A Cremer, na verdade, já passou por esse procedimento. Ela abriu capital nos anos 70 e, entre 2003 e 2004, por conta de sua situação de endividamento, teve o controle transferido para Merrill Lynch. Por conta de uma reestruturação, fechou capital em 2004. Mas voltou à bolsa em 2007, no auge da onda de ofertas de ações no Brasil. Dois anos depois, a gestora de recursos Tarpon entrou para o controle da empresa, em movimento alinhado com outros fundos. No entanto, recentemente, a Tarpon aumentou fortemente sua posição na empresa e hoje concentra 72% da companhia, mas sem revelar qual a estratégia para o negócio. Outros 10,59% estão nas mão do M&G Investment Management e, no mercado para negociação, resta apenas 17,20% das ações. Pela grande concentração das ações com a Tarpon, um fechamento de capital também é ; uma possibilidade - embora na configuração atual, para lançar a operação, tenha de negociar com a M&G. A Tarpon também é acionista da Dasa e questionou o valor oferecido por Bueno pela empresa.
Fundos que são acionistas da Providência anunciaram esta semana que venderam participação conjunta de 71,25% na empresa por R$ 555,87 milhões, ou R$ 9,75 por ação, para o grupo PGI Brasil e haverá uma oferta para os minoritários. O negócio ainda depende da aprovação dos órgãos regulatórios, assim como o valor a ser pago por ser afetado por questões judiciais, referentes a benefícios fiscais de incorporação de ágio - enquanto não houver uma decisão sobre essa causa, R$ 106 milhões envolvidos na negociação ficarão bloqueados.
Pedro Zabeu, analista da Fator Corretora, comenta que esse valor representa R$ 1,87 por ação do total de R$ 9,75 oferecidos.

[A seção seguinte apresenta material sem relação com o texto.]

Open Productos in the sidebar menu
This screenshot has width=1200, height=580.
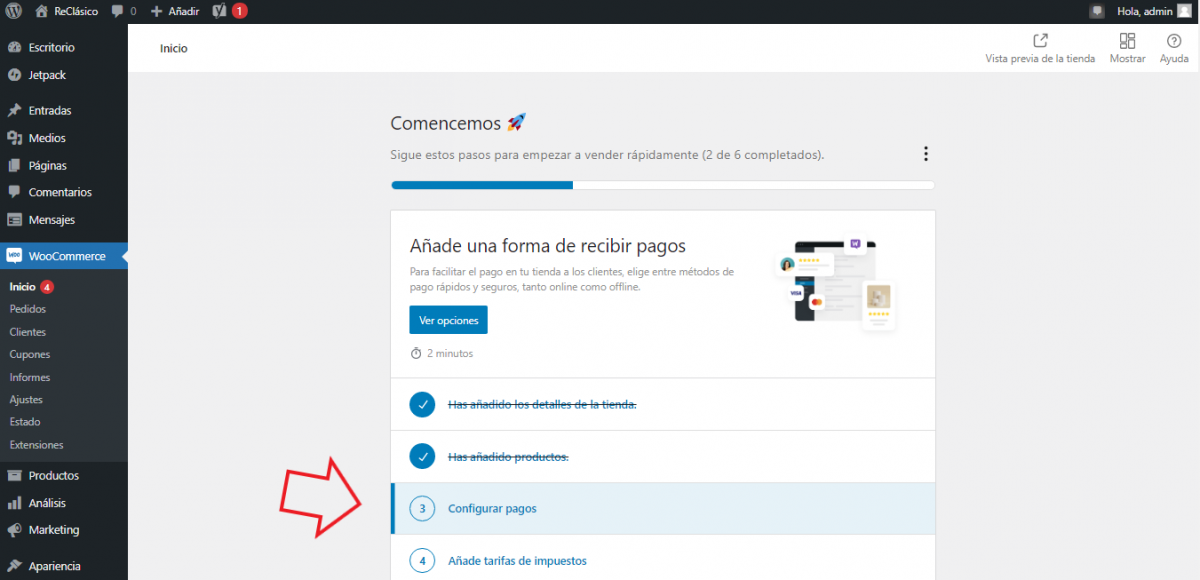click(53, 476)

Como essa questão pode se arrastar por anos na Justiça, e existe risco de a Providência perder a causa, acredito que exista a possibilidade de uma negociação com os minoritários para o pagamento de um valor menor, mas que os desvincule de esperar o julgamento da questão, afirma.

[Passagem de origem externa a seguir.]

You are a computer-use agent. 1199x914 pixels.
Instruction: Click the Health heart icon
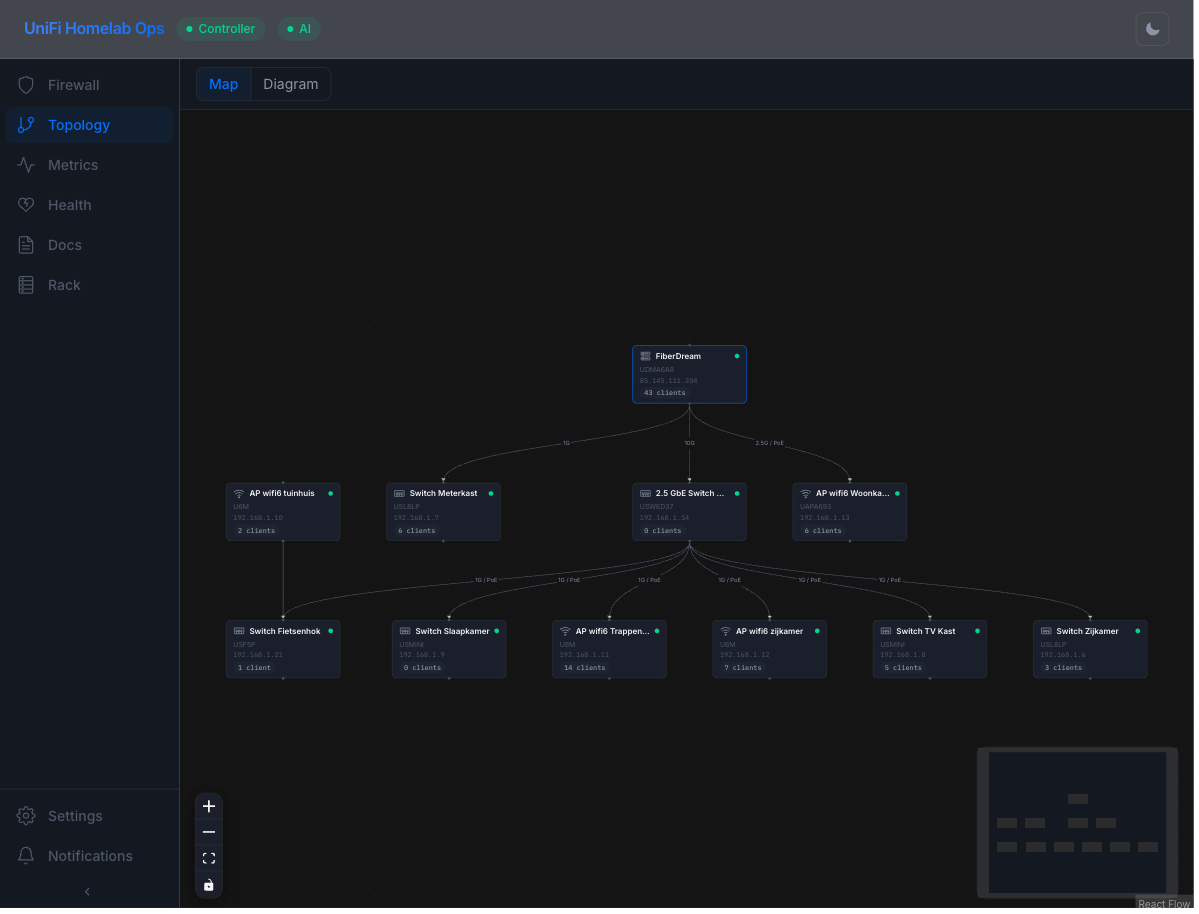[x=26, y=205]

Enquanto novas empresas não vêm para a bolsa, ainda há opções de investimento como a Qualicorp, corretora e administradora de planos de saúde, que está valendo na bolsa R$ 5,5 bilhões. O investimento nessa empresa tem atraído grandes fundos como Credit Suisse, FMR, 3G e BlackRock. Uma outra opção está no segmento de farmácias. BR Pharma, Raia Drogasil e Profarma são englobadas no segmento por terem grande parte das receitas vinculada à venda de medicamentos. No entanto, esse negócio também tem muita proximidade com o das empresas de varejo, não sendo puramente atrelado à saúde.
No caso dessas empresas, comenta Zabeu, da Fator, é esperado até mesmo um movimento de consolidação. E o fato de estar na bolsa, poder ter acesso a capital mais barato e usar ações como moeda de negociação, pode fazer a diferenca.